25 grudnia, 2007


Odwieczne i niezmienne koło czasu ciągle się obraca.
Jego cykle nie mają końca ani początku.
W tych dniach zmierza ku swoim najciemniejszym chwilom.
Nadchodzi zimowe przesilenie.
W tę najciemniejszą i najdłuższą z zimowych nocy Bogini Dziewica wydaje na świat swe Dzieciątko i staje się Wielką Boginią Matką.
Oto nadchodzi święto Początku - czas narodzin nowego roku, nowego życia, nadziei; to dzień narodzin Jasnego Słońca, tego Światła które świeci w ciemności, a ciemność nie może go ogarnąć.
Tej ciemnej i długiej nocy w naszych duszach narodzi się nowa iskra nadziei.
Święty Ogień, Światło Świata, Słońce Niezwyciężone.
Koło Roku obróciło się raz jeszcze.
Dziewica porodziła! Światło przybiera!


11 grudnia, 2007

Ileż to tysięcy mil od człowieka do człowieka, choćby stali tuż przy sobie?

Ile przestrzeni w poskręcanych błędnikach, ślimakach, labiryntach niewidzialnych?

Ile gór i rzek, jakie stepy wyjące wichrem, jakie oceany monotonne, siwe, bezbrzeżne?

Jakie hotele stoją wbudowane między nich, fantastyczne, o niezliczonych wejściach i wyjściach, windach, piętrach i podziemiach?

Któż to obliczy, kto ogarnie tę drogę, mapę jej wyrysuje i czas jej zdobycia określi?

A miłość przebywa ją jednym krokiem. Jednym spojrzeniem.

Elektryczna iskra miłości obiega w sekundzie całą tę przestrzeń, w przeszłość nawet sięgającą.

I obejmuje się dwoje ludzi, z których jedno jak gdyby było w najgłębszych kopalniach, drugie na najwyższym ziemskim szczycie gór.
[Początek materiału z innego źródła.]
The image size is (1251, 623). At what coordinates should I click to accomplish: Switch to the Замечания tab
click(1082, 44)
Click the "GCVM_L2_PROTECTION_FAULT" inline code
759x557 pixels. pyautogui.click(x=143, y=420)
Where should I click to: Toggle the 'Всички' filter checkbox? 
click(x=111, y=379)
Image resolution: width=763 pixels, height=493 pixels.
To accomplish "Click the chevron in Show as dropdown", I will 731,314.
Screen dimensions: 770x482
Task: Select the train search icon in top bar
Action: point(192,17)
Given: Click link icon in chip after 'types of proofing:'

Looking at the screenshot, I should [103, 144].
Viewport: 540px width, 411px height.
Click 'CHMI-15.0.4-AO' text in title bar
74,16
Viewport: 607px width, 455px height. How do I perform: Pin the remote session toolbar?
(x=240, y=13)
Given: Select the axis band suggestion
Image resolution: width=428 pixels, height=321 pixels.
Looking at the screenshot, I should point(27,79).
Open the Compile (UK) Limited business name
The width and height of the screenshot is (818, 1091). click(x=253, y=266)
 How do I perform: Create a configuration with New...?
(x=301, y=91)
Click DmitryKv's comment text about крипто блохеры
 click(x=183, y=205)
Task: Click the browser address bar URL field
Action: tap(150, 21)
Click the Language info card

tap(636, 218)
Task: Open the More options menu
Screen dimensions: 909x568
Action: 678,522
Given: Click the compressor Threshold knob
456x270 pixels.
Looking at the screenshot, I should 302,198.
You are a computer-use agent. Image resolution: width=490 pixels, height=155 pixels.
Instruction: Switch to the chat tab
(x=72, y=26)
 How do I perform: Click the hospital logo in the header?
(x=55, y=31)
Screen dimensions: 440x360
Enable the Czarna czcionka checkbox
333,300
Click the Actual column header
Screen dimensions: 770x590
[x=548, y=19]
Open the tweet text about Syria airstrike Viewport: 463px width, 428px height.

(Maria Pawlikowska-Jasnorzewska)

06 grudnia, 2007

Do niewiary nie przywiodły mnie sprzeczności dogmatów, lecz życie. Bo przecież wierzyłem- co dnia klękając w koszuli na łóżku odmawiałem, złożywszy ręce swój pacierz, ale o Bogu myślałem coraz rzadziej. Kilka lat utrzymywałem jeszcze z Wszechmocnym stosunki oficjalne, prywatnie jednak zaprzestałem składania mu wizyt... A on coraz rzadziej na mnie spoglądał... W końcu odwrócił oczy.
(J.P. Sartre)

Wielokrotnie zastanawiałam się, co odpowiedzieć, gdy pytano mnie o odejście od religii katolickiej. Pierwszą rzeczą, która mi się nasuwała była utrata zaufania do kościoła katolickiego. Było to kilka lat wcześniej, niż p. Senyszyn opisała tenże kościół jako pięć razy be: bogaty, bezkarny, bezczelny, bezideowy i bezduszny.
Ale nie było to najważniejsze. Mogłam wszak pozostać przy wierze w Jezusa, Marię, Boga jedynego i w Trójcy- odchodząc od katolicyzmu. Co więc się stało?
Wiara kiedyś była dla mnie emocją, czystą i piękną pociechą, modlitwa ucieczką od troski, rytuał lekarstwem. Przeciw czemu były te środki? Przeciwko poczuciu winy, grzeszności, bycia brudną, podłą i niegodną. Skąd takie myśli? Ano- z wiary której mnie nauczono. Religia dawała mi lekarstwo na chorobę którą sama wywoływała.
Pierwsza i ostatnia decyzja o odejściu zapadła podczas spowiedzi. Odeszłam od konfesjonału, wyszłam z kościoła i nigdy już tam nie wróciłam, nigdy nie poszłam na mszę.
Nie miałam już potrzeby aby w smutku i nieszczęściu odwoływać się do wyższych sił. Na tym mogłam budować poczucie własnej wartości i godności, nauczyć kierować się sumieniem, rozsądkiem oraz empatią.
Wcześniejsza religijność nie była mi już potrzebna. Podpora przestała być potrzebna- nauczyłam się chodzić na własnych nogach i upadać na własne ręce.
Duchowość zawsze jakaś we mnie była. W obecnej chwili moja wizja świata jest zbliżona do tradycji wikańskiej.